Yep, I had no idea what to title this one, but hope you enjoyed that HSM.  This week played out a bit different than what we expected, the Claremont Elders were both sick on our scheduled trade-off day, so we took them to a doctor's appointment and then back to the flat.  We worked with them for a short time later in the week, but for some reason it feels like they were sick last month.  Had some mean dinner appointments this week though, one was homemade pizza.  The rest of the week in highlights and pictures below.  

  • Yellow Lambo this week #wut
  • Trade-off with the AP's in Mac Uni.  Elder Anderson's "target age" is so inspired.  The amount of people that you meet there that are purely just curious about why we do what we do is unreal.  Sometimes I wish I served in the city, but street contacting is the struggle for me, so it's also pretty inspired I was never sent there.  
  • So Elder Metcalf served in Mac for 9 months and we got to meet a whole bunch of his recent converts and stuff.  Way cool.  
  • As part of service for Grandma Townsend, we walked her dog.  There's a first for everything haha.  
And that's about it.  Zone P-Day after this and then a really good week planned.  Three trade-offs, two with our flat-mates, the Penrith Elders, plus we get to hit up the Central Coast bc one of Elder Metcalf's investigators called President to get permission for him (Metcalf) to baptize him and we are stoookeeed.  Love the Coast.  

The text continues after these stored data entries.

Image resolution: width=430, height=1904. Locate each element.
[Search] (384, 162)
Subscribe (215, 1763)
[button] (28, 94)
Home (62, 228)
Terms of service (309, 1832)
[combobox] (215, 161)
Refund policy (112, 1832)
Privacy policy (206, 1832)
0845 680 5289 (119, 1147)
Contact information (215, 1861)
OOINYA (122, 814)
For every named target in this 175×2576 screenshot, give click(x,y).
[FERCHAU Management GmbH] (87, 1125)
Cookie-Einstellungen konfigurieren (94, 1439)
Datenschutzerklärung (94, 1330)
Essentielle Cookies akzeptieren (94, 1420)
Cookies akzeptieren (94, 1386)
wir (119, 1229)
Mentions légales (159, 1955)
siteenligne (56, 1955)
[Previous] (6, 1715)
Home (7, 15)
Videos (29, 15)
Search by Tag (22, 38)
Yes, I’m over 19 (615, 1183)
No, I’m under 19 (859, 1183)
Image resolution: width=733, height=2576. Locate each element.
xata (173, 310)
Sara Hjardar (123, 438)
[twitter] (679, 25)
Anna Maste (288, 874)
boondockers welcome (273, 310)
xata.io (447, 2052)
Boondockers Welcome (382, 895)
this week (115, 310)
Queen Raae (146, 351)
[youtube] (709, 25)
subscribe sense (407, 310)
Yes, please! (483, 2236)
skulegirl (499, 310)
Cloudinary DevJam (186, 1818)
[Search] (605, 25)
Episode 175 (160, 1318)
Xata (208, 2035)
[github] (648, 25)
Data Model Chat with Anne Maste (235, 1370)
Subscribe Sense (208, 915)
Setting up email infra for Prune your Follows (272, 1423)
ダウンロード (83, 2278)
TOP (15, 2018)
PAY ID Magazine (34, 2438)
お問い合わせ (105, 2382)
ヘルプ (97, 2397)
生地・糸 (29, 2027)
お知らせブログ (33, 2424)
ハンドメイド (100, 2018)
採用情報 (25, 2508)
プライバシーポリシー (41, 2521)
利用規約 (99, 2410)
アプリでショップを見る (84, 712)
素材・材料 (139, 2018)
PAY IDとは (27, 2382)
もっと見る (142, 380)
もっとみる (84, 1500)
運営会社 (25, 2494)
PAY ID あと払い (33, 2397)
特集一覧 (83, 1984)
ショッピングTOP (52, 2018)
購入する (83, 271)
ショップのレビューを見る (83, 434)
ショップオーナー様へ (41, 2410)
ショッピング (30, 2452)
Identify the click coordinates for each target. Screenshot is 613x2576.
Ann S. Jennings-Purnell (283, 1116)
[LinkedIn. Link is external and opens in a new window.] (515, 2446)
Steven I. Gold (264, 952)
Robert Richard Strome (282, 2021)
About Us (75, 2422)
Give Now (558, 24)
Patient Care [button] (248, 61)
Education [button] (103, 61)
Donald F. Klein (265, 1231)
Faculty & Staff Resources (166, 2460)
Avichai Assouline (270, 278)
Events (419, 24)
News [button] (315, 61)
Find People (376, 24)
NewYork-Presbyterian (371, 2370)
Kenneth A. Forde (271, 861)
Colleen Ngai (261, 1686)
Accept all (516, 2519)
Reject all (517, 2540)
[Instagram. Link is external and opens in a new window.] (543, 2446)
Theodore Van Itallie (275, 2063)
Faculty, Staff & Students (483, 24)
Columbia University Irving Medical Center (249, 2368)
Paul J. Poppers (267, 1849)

Also realizing that I have two weeks left is pretty hectic.  Half the MTC homies flew out this week for school and we up next.  #dayonefam

Love you heaps!
Elder Muh

Tahitian Sisters are the best.  Breakfast and lunch crepes.  She taught us how to make 'em this morning.  

Must be the temple parking lot #CougarNationDownUndah

One of his go-to restaurants, Mad Fo' Chicks

Some of his recent converts with the Assistants out in Eastwood

You know we on dat health buzzz

Sister Carroll showed me this fireside flyer yesterday.  We made it!